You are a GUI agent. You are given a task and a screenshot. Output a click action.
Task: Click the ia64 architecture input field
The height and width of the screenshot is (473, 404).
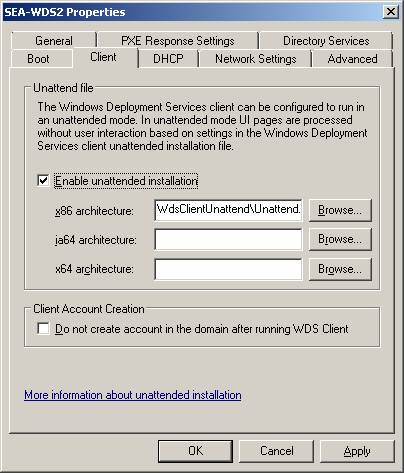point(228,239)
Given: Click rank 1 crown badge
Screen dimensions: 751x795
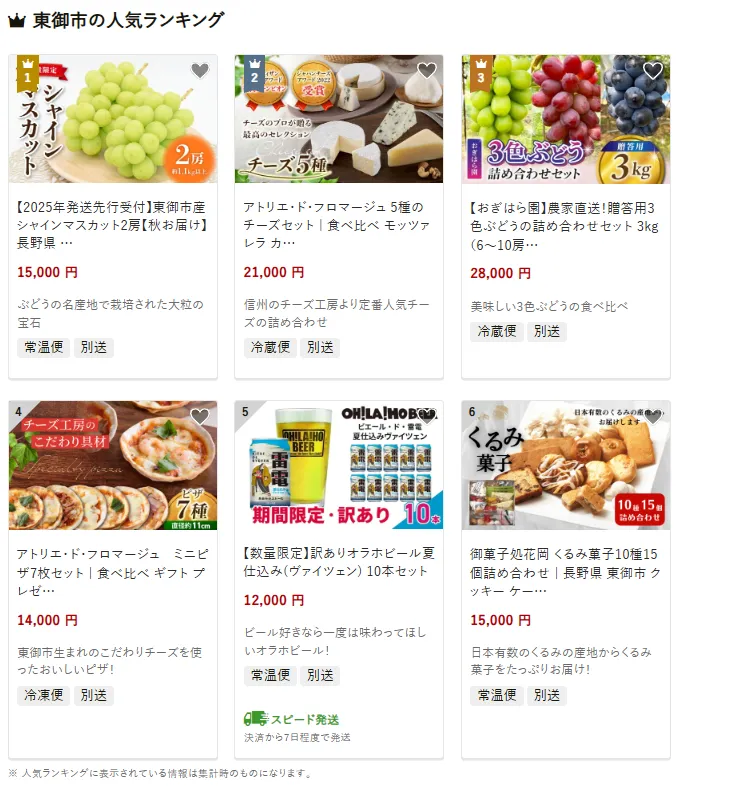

==============================

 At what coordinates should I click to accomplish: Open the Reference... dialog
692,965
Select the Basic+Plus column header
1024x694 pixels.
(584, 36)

==============================

● TASK ITEM: Within the listing above, write out the stretch from the line with "You are a GUI" through the line with "Screen dimensions: 751x795" exactly. Any pictures are to be left out.

● SOLVED PROBLEM:
You are a GUI agent. You are given a task and a screenshot. Output a click action.
Task: Click the ia64 architecture input field
The height and width of the screenshot is (473, 404).
point(228,239)
Given: Click rank 1 crown badge
Screen dimensions: 751x795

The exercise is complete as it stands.